Objective →
Switch "How do I perform" to "How can I do" throughout these rows, and write all the rows out again with nothing else altered.

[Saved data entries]
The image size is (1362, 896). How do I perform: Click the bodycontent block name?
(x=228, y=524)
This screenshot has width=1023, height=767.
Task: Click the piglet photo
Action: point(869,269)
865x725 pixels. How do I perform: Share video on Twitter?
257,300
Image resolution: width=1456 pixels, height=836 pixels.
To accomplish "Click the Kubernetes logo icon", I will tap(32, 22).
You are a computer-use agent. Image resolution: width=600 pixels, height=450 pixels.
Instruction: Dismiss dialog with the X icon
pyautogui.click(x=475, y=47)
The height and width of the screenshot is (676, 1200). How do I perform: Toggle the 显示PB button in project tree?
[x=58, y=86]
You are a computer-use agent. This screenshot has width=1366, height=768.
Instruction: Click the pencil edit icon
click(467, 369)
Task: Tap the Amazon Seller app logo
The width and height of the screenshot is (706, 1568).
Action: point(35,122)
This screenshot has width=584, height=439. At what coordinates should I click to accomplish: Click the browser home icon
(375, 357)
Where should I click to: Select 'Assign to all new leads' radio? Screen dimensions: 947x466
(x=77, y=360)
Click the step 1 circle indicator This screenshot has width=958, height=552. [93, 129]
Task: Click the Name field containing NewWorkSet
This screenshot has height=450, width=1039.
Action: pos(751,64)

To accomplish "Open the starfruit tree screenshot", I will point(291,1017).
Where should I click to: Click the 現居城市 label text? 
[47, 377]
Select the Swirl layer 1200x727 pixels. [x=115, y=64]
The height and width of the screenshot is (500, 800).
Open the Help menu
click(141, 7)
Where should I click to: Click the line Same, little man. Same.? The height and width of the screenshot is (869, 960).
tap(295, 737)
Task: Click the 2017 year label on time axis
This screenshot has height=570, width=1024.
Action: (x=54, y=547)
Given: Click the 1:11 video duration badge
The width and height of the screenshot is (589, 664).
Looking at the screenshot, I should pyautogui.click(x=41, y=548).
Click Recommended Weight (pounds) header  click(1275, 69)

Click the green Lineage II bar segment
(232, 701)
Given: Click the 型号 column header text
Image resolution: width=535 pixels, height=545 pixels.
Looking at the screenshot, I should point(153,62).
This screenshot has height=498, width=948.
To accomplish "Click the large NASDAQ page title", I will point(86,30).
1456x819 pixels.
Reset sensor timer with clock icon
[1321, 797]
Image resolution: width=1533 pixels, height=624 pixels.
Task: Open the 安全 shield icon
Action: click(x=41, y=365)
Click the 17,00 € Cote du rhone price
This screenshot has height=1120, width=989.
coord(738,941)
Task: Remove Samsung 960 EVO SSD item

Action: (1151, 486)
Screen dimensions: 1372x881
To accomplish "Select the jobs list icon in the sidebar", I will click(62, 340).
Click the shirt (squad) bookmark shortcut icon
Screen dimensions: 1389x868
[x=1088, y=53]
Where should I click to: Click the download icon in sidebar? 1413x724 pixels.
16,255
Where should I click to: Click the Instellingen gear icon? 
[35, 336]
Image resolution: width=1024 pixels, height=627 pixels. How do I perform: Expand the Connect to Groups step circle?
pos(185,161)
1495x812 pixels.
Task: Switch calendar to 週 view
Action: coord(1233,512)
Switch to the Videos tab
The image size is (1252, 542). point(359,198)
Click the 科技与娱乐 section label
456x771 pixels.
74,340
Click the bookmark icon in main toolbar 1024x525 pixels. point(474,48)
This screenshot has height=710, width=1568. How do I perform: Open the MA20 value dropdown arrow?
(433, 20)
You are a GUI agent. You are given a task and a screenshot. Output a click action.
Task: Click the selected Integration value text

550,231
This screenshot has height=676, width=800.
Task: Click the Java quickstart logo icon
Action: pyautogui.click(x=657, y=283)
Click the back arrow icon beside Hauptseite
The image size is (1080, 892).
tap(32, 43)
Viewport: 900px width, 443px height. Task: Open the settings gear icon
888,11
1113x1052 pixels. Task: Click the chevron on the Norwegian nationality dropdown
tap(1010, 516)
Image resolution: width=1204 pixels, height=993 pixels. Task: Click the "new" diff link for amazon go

Result →
The image size is (1362, 896). How can I do: Click the bodycontent block name?
(x=228, y=524)
This screenshot has width=1023, height=767.
Task: Click the piglet photo
Action: point(869,269)
865x725 pixels. How can I do: Share video on Twitter?
257,300
Image resolution: width=1456 pixels, height=836 pixels.
To accomplish "Click the Kubernetes logo icon", I will tap(32, 22).
You are a computer-use agent. Image resolution: width=600 pixels, height=450 pixels.
Instruction: Dismiss dialog with the X icon
pyautogui.click(x=475, y=47)
The height and width of the screenshot is (676, 1200). How can I do: Toggle the 显示PB button in project tree?
[x=58, y=86]
You are a computer-use agent. This screenshot has width=1366, height=768.
Instruction: Click the pencil edit icon
click(467, 369)
Task: Tap the Amazon Seller app logo
The width and height of the screenshot is (706, 1568).
Action: point(35,122)
This screenshot has width=584, height=439. At what coordinates should I click to accomplish: Click the browser home icon
(375, 357)
Where should I click to: Select 'Assign to all new leads' radio? Screen dimensions: 947x466
(x=77, y=360)
Click the step 1 circle indicator This screenshot has width=958, height=552. [93, 129]
Task: Click the Name field containing NewWorkSet
This screenshot has height=450, width=1039.
Action: pos(751,64)

To accomplish "Open the starfruit tree screenshot", I will point(291,1017).
Where should I click to: Click the 現居城市 label text? 
[47, 377]
Select the Swirl layer 1200x727 pixels. [x=115, y=64]
The height and width of the screenshot is (500, 800).
Open the Help menu
click(141, 7)
Where should I click to: Click the line Same, little man. Same.? The height and width of the screenshot is (869, 960).
tap(295, 737)
Task: Click the 2017 year label on time axis
This screenshot has height=570, width=1024.
Action: (x=54, y=547)
Given: Click the 1:11 video duration badge
The width and height of the screenshot is (589, 664).
Looking at the screenshot, I should pyautogui.click(x=41, y=548).
Click Recommended Weight (pounds) header  click(1275, 69)

Click the green Lineage II bar segment
(232, 701)
Given: Click the 型号 column header text
Image resolution: width=535 pixels, height=545 pixels.
Looking at the screenshot, I should point(153,62).
This screenshot has height=498, width=948.
To accomplish "Click the large NASDAQ page title", I will point(86,30).
1456x819 pixels.
Reset sensor timer with clock icon
[1321, 797]
Image resolution: width=1533 pixels, height=624 pixels.
Task: Open the 安全 shield icon
Action: click(x=41, y=365)
Click the 17,00 € Cote du rhone price
This screenshot has height=1120, width=989.
coord(738,941)
Task: Remove Samsung 960 EVO SSD item

Action: (1151, 486)
Screen dimensions: 1372x881
To accomplish "Select the jobs list icon in the sidebar", I will click(62, 340).
Click the shirt (squad) bookmark shortcut icon
Screen dimensions: 1389x868
[x=1088, y=53]
Where should I click to: Click the download icon in sidebar? 1413x724 pixels.
16,255
Where should I click to: Click the Instellingen gear icon? 
[35, 336]
Image resolution: width=1024 pixels, height=627 pixels. How can I do: Expand the Connect to Groups step circle?
pos(185,161)
1495x812 pixels.
Task: Switch calendar to 週 view
Action: coord(1233,512)
Switch to the Videos tab
The image size is (1252, 542). point(359,198)
Click the 科技与娱乐 section label
456x771 pixels.
74,340
Click the bookmark icon in main toolbar 1024x525 pixels. point(474,48)
This screenshot has height=710, width=1568. How can I do: Open the MA20 value dropdown arrow?
(433, 20)
You are a GUI agent. You are given a task and a screenshot. Output a click action.
Task: Click the selected Integration value text

550,231
This screenshot has height=676, width=800.
Task: Click the Java quickstart logo icon
Action: pyautogui.click(x=657, y=283)
Click the back arrow icon beside Hauptseite
The image size is (1080, 892).
tap(32, 43)
Viewport: 900px width, 443px height. Task: Open the settings gear icon
888,11
1113x1052 pixels. Task: Click the chevron on the Norwegian nationality dropdown
tap(1010, 516)
Image resolution: width=1204 pixels, height=993 pixels. Task: Click the "new" diff link for amazon go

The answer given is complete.